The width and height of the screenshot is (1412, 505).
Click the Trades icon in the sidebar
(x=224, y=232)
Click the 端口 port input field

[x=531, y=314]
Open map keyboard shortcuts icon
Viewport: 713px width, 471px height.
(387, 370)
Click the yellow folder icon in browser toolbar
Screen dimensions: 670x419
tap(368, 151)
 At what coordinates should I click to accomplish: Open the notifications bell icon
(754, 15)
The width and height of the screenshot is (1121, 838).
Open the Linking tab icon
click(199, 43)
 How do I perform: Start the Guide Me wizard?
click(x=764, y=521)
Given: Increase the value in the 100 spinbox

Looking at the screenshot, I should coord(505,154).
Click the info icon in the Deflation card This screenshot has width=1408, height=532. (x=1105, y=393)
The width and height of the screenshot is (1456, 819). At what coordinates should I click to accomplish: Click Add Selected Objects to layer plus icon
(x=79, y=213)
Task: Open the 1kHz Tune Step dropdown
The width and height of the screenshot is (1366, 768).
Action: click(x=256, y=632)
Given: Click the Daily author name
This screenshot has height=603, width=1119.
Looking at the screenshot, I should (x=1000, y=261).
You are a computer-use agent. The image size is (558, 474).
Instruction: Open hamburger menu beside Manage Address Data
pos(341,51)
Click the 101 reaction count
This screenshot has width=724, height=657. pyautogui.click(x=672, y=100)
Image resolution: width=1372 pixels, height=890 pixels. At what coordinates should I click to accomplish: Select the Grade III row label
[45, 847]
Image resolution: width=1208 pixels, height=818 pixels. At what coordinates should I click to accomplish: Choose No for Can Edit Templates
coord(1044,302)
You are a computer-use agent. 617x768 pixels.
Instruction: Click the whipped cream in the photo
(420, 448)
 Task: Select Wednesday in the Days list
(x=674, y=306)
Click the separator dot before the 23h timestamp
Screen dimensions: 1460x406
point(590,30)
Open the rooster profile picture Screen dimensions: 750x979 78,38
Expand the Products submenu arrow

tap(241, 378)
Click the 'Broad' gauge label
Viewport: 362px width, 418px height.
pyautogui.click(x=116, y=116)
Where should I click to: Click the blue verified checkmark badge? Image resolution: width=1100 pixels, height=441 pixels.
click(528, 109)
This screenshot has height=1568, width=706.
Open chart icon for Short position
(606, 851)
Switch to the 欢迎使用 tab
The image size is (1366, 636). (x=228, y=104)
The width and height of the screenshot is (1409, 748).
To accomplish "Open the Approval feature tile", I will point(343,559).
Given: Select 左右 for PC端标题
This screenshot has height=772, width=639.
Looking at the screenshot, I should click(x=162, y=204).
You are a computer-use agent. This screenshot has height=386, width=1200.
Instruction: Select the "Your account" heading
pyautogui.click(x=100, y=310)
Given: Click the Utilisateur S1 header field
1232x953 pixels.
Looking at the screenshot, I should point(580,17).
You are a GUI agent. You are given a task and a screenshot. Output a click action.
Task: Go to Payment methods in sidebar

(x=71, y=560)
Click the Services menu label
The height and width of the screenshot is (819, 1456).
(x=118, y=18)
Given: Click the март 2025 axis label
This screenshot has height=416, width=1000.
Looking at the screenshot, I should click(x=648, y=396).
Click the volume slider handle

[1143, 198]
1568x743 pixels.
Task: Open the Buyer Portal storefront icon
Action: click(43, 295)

────────────────────

_AIM_. Swap "sidebar" for "side panel" throughout the material above, and write the lines out again with nothing else changed.

_OUTPUT OF THE EXERCISE_.
The width and height of the screenshot is (1412, 505).
Click the Trades icon in the side panel
(x=224, y=232)
Click the 端口 port input field

[x=531, y=314]
Open map keyboard shortcuts icon
Viewport: 713px width, 471px height.
(387, 370)
Click the yellow folder icon in browser toolbar
Screen dimensions: 670x419
tap(368, 151)
 At what coordinates should I click to accomplish: Open the notifications bell icon
(754, 15)
The width and height of the screenshot is (1121, 838).
Open the Linking tab icon
click(199, 43)
 How do I perform: Start the Guide Me wizard?
click(x=764, y=521)
Given: Increase the value in the 100 spinbox

Looking at the screenshot, I should coord(505,154).
Click the info icon in the Deflation card This screenshot has width=1408, height=532. (x=1105, y=393)
The width and height of the screenshot is (1456, 819). At what coordinates should I click to accomplish: Click Add Selected Objects to layer plus icon
(x=79, y=213)
Task: Open the 1kHz Tune Step dropdown
The width and height of the screenshot is (1366, 768).
Action: click(x=256, y=632)
Given: Click the Daily author name
This screenshot has height=603, width=1119.
Looking at the screenshot, I should (x=1000, y=261).
You are a computer-use agent. The image size is (558, 474).
Instruction: Open hamburger menu beside Manage Address Data
pos(341,51)
Click the 101 reaction count
This screenshot has width=724, height=657. pyautogui.click(x=672, y=100)
Image resolution: width=1372 pixels, height=890 pixels. At what coordinates should I click to accomplish: Select the Grade III row label
[45, 847]
Image resolution: width=1208 pixels, height=818 pixels. At what coordinates should I click to accomplish: Choose No for Can Edit Templates
coord(1044,302)
You are a computer-use agent. 617x768 pixels.
Instruction: Click the whipped cream in the photo
(420, 448)
 Task: Select Wednesday in the Days list
(x=674, y=306)
Click the separator dot before the 23h timestamp
Screen dimensions: 1460x406
point(590,30)
Open the rooster profile picture Screen dimensions: 750x979 78,38
Expand the Products submenu arrow

tap(241, 378)
Click the 'Broad' gauge label
Viewport: 362px width, 418px height.
pyautogui.click(x=116, y=116)
Where should I click to: Click the blue verified checkmark badge? Image resolution: width=1100 pixels, height=441 pixels.
click(528, 109)
This screenshot has height=1568, width=706.
Open chart icon for Short position
(606, 851)
Switch to the 欢迎使用 tab
The image size is (1366, 636). (x=228, y=104)
The width and height of the screenshot is (1409, 748).
To accomplish "Open the Approval feature tile", I will point(343,559).
Given: Select 左右 for PC端标题
This screenshot has height=772, width=639.
Looking at the screenshot, I should click(x=162, y=204).
You are a computer-use agent. This screenshot has height=386, width=1200.
Instruction: Select the "Your account" heading
pyautogui.click(x=100, y=310)
Given: Click the Utilisateur S1 header field
1232x953 pixels.
Looking at the screenshot, I should point(580,17).
You are a GUI agent. You are given a task and a screenshot. Output a click action.
Task: Go to Payment methods in side panel

(x=71, y=560)
Click the Services menu label
The height and width of the screenshot is (819, 1456).
(x=118, y=18)
Given: Click the март 2025 axis label
This screenshot has height=416, width=1000.
Looking at the screenshot, I should click(x=648, y=396).
Click the volume slider handle

[1143, 198]
1568x743 pixels.
Task: Open the Buyer Portal storefront icon
Action: click(43, 295)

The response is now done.